If the payload is OS agnostic (I.e., it substitutes text or otherwise make no interaction with the target OS), the filename should not include an OS prefix.

If multiple individual OS specific payloads are included, the directory name should be prefixed with MULTI_ while each payload file name therein should be prefixed with the specific OS.

Please give your payload a unique and descriptive name. Do not use spaces in payload names. Each payload should be submit into its own directory, with - or _ used in place of spaces, to one of the categories such as exfiltration, phishing, remote_access or recon. Do not create your own category.

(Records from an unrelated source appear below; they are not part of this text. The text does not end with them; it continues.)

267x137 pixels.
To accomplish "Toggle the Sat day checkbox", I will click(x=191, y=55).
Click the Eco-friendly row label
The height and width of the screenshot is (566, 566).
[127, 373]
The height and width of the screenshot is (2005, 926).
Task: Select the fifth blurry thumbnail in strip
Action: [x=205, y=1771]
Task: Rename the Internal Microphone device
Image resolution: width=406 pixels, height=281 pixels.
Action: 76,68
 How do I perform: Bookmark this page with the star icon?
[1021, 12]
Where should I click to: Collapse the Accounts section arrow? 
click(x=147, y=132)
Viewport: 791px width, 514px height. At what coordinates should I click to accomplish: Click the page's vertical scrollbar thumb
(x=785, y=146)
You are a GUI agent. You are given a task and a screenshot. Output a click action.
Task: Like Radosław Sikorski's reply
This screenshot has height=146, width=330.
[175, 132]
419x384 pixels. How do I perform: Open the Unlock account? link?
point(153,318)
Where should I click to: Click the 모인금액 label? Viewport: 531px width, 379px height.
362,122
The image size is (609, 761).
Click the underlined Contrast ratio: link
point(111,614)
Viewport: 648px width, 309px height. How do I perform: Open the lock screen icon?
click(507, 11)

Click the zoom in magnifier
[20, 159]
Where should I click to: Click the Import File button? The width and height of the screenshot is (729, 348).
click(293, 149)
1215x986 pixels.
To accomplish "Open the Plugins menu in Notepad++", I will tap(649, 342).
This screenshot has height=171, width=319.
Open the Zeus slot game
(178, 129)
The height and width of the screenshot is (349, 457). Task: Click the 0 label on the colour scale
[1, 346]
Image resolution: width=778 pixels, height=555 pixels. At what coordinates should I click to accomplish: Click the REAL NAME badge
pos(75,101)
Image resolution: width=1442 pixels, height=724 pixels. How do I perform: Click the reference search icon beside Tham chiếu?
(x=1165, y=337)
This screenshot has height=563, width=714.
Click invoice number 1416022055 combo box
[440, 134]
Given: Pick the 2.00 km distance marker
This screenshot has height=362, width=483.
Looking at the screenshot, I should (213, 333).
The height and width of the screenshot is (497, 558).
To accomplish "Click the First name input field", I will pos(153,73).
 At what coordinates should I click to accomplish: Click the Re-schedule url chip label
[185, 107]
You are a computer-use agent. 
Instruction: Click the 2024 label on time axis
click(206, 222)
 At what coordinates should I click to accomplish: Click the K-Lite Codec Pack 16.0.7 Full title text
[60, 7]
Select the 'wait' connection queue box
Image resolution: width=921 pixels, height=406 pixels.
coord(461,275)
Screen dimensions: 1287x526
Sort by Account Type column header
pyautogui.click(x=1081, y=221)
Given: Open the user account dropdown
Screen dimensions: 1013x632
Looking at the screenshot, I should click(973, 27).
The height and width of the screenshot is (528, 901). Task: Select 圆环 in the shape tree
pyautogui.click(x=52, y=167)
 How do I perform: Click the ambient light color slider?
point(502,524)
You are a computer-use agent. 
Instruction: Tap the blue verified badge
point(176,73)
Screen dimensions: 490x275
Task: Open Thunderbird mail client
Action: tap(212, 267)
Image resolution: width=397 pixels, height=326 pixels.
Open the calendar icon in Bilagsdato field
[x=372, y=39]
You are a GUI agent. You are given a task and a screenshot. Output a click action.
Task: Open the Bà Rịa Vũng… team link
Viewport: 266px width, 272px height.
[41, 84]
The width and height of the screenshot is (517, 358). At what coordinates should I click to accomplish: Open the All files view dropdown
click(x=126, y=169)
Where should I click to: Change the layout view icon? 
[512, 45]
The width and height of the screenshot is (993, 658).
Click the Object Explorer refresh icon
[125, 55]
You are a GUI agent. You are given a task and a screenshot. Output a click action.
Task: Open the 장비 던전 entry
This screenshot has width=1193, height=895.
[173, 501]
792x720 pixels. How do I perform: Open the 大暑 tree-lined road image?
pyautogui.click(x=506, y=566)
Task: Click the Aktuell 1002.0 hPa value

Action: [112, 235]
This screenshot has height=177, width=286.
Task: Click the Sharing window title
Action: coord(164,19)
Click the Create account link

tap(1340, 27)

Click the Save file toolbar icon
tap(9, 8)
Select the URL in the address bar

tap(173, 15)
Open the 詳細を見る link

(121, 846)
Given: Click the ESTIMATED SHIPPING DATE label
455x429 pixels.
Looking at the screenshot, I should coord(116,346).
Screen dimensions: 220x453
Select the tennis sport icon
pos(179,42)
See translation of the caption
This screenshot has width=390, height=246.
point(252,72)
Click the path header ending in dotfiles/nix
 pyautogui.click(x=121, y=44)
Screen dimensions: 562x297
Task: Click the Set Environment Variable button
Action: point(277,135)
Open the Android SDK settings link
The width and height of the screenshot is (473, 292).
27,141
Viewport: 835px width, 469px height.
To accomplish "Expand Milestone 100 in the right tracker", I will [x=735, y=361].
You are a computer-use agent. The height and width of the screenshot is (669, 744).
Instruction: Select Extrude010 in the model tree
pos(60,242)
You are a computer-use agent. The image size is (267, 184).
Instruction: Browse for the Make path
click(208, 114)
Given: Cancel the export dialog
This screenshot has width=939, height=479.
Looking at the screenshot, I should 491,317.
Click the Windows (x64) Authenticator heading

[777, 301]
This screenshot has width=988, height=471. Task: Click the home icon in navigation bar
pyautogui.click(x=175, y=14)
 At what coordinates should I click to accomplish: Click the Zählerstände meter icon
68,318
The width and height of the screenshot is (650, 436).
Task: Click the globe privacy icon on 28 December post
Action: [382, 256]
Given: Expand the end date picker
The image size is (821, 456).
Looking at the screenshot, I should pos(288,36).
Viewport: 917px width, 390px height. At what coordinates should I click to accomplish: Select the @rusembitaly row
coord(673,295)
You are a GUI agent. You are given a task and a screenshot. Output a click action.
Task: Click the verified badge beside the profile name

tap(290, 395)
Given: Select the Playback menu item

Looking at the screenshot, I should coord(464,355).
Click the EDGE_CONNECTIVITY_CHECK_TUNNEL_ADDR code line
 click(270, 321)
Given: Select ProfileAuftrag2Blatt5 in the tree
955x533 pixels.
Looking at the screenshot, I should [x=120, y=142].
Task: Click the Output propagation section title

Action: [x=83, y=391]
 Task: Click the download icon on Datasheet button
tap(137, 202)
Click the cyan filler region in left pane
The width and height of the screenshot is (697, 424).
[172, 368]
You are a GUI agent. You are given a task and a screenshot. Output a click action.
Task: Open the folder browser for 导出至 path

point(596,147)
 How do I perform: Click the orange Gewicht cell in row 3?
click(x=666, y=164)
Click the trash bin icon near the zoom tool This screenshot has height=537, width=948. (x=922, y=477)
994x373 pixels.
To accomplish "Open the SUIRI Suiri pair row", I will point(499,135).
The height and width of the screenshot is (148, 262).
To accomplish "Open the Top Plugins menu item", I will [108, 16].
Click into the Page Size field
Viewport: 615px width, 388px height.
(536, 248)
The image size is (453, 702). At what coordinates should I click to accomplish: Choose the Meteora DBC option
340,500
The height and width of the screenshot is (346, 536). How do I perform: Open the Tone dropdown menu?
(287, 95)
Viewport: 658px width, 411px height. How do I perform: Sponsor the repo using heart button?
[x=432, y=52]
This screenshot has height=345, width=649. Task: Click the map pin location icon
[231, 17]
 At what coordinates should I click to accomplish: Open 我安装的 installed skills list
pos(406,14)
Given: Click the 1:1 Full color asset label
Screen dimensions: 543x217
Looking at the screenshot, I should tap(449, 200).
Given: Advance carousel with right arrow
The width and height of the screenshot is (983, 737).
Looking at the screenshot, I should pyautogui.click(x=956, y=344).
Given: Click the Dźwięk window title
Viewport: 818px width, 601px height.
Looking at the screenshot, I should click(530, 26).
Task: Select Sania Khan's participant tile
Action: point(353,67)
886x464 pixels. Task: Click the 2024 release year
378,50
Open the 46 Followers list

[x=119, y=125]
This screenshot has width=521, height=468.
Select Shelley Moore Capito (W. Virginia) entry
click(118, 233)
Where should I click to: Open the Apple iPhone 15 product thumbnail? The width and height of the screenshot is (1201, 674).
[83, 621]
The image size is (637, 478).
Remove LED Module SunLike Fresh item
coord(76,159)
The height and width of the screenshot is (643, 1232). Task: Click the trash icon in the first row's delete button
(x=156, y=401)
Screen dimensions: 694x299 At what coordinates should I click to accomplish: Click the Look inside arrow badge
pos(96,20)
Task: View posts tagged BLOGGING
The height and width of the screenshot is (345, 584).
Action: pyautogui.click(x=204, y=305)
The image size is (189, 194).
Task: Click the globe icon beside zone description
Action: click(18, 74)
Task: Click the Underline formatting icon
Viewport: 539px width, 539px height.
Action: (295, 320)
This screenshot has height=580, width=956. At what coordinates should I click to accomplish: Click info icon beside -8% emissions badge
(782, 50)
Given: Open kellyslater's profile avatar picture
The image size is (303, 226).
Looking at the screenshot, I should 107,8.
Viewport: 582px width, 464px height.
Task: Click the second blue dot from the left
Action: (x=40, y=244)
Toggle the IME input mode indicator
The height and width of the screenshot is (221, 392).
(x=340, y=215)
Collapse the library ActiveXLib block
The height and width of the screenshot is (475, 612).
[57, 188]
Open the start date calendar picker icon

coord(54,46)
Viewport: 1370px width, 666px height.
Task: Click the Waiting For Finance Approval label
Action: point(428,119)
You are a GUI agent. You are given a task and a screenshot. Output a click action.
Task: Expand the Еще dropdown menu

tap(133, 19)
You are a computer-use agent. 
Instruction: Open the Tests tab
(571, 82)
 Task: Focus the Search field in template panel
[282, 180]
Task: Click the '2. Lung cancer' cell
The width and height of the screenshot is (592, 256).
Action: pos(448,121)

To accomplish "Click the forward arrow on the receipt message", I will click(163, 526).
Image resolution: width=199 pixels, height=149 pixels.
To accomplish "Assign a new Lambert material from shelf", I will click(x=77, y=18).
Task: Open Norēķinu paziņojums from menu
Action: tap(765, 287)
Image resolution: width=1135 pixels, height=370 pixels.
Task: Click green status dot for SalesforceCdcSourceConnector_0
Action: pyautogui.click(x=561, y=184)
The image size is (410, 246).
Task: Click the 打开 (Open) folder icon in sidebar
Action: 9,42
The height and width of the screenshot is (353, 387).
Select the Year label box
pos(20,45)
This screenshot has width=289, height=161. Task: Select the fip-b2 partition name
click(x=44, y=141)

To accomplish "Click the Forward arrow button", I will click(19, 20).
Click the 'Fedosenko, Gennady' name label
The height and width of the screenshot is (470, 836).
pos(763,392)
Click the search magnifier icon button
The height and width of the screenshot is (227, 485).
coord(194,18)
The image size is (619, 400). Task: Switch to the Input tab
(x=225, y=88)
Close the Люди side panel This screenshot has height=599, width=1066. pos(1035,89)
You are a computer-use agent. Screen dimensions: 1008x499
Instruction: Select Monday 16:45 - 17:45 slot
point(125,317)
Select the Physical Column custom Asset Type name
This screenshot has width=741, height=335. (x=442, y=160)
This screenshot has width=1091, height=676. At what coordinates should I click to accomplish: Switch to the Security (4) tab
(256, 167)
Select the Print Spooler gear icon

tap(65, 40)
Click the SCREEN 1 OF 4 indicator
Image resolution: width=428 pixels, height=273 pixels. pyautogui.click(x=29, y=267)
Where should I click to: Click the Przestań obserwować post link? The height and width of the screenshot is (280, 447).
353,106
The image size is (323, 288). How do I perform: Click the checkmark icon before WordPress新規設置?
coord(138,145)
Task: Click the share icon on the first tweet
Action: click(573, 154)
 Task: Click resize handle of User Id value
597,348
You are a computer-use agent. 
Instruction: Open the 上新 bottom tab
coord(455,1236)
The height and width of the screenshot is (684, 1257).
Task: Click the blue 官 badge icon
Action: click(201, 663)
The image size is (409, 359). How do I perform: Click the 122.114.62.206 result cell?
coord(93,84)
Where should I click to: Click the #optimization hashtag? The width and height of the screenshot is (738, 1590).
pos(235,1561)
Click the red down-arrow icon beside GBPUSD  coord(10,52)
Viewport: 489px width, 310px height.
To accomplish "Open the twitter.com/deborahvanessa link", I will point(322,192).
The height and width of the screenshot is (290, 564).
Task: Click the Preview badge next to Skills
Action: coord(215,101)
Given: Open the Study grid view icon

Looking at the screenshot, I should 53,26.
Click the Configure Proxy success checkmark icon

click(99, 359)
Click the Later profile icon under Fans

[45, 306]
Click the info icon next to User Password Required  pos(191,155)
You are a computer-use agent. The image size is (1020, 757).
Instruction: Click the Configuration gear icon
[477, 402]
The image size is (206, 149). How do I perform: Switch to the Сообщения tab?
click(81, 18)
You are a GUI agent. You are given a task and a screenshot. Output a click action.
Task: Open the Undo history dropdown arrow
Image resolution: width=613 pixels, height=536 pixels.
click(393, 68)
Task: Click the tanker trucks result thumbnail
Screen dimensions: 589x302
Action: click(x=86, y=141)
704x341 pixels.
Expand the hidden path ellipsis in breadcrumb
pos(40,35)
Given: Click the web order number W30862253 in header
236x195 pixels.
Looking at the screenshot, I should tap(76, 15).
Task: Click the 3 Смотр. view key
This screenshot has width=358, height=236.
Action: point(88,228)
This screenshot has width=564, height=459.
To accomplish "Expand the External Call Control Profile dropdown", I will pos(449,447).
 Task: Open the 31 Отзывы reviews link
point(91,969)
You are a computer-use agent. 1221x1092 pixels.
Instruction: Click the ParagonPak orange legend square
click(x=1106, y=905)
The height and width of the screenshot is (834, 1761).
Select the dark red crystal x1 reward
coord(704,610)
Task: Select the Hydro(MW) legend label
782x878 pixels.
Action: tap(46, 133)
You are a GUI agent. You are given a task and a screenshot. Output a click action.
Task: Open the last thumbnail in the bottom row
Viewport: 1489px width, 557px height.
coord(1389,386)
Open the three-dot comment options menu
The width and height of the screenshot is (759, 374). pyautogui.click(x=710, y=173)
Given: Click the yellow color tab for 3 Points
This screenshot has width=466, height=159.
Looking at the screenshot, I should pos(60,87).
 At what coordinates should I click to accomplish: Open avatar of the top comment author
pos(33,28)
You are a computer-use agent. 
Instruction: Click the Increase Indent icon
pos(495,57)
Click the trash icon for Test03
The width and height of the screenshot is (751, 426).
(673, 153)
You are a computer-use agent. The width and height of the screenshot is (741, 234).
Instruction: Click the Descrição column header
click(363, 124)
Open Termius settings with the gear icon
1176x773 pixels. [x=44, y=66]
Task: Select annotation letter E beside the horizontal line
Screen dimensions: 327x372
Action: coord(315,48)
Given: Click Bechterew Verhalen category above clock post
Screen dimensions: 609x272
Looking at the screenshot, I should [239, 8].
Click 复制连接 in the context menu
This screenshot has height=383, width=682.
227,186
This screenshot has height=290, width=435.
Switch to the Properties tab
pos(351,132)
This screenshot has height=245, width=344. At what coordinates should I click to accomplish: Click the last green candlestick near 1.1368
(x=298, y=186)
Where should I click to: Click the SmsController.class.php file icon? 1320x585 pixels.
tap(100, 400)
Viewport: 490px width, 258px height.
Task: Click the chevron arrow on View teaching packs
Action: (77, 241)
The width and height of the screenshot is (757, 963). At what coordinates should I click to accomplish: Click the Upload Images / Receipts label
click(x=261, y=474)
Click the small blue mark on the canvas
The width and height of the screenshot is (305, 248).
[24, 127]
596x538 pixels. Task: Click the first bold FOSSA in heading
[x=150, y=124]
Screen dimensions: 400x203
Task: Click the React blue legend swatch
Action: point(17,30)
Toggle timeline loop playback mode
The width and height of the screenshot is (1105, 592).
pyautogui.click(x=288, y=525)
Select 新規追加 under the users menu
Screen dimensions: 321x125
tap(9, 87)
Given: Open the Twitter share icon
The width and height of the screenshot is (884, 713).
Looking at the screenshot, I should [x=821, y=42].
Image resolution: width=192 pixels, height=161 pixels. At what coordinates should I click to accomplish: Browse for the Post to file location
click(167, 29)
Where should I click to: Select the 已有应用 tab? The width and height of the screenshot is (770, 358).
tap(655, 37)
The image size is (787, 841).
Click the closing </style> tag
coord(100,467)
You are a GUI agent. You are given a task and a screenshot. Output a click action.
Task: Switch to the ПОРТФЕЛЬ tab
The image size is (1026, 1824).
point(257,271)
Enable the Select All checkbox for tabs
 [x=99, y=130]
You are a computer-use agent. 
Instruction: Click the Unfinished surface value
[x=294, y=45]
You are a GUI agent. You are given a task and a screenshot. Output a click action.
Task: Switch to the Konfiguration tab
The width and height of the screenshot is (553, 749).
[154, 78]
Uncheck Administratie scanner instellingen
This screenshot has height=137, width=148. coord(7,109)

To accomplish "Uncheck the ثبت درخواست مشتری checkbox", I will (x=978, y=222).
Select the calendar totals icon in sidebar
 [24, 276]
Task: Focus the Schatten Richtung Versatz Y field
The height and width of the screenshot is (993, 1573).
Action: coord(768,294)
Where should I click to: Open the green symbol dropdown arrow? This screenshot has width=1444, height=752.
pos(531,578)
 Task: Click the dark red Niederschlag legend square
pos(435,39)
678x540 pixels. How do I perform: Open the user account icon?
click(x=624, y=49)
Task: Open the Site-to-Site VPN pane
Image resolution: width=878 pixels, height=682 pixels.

Each payload should begin with a comment block containing at least:

Title: <name of the payload>
Description: <Brief description of what the payload does>
Author: <name (I.e, twitter/Hak5 forum handle)>

Optionally, authors are encouraged to include these additional parameters:

# Version: <Number (e.g., 1.0)>
# Props: <people who inspired/helped the payload development>
# Target: <specific OS/version, (e.g., Windows XP SP3)

Payloads should be written in a flexible way such that modifications may be made by changing variables. Variables should use descriptive names where possible. All variables for a payload should be specified, as practical, just below the comment block at the top of the payload file.

For true or false variables, use VARIABLE=1 for true and VARIABLE=0 for false.

In the case that the payload is Cloud C2 aware (e.g., for optional exfiltration or notification), the CLOUDC2=1 variable should be set.

CMD_OBFUSCATION=1
CLOUDC2=1

If a payload requires additional documentation for use, such as requiring special dependency installation or use of the LED, it should be documented in the code block. In the case of LED for status, use the following:

# LED ERROR: Dependency not found
# LED SETUP: Starting services
# LED ATTACK: Performing attack
# LED SPECIAL: Exfiltrating loot
# LED CLEANUP: Removing temp files
# LED FINISH: Attack complete

If custom color/patterns are used instead of standard LED states, designate these status indications accordingly.

Payloads may optionally include a readme.md file for documentation.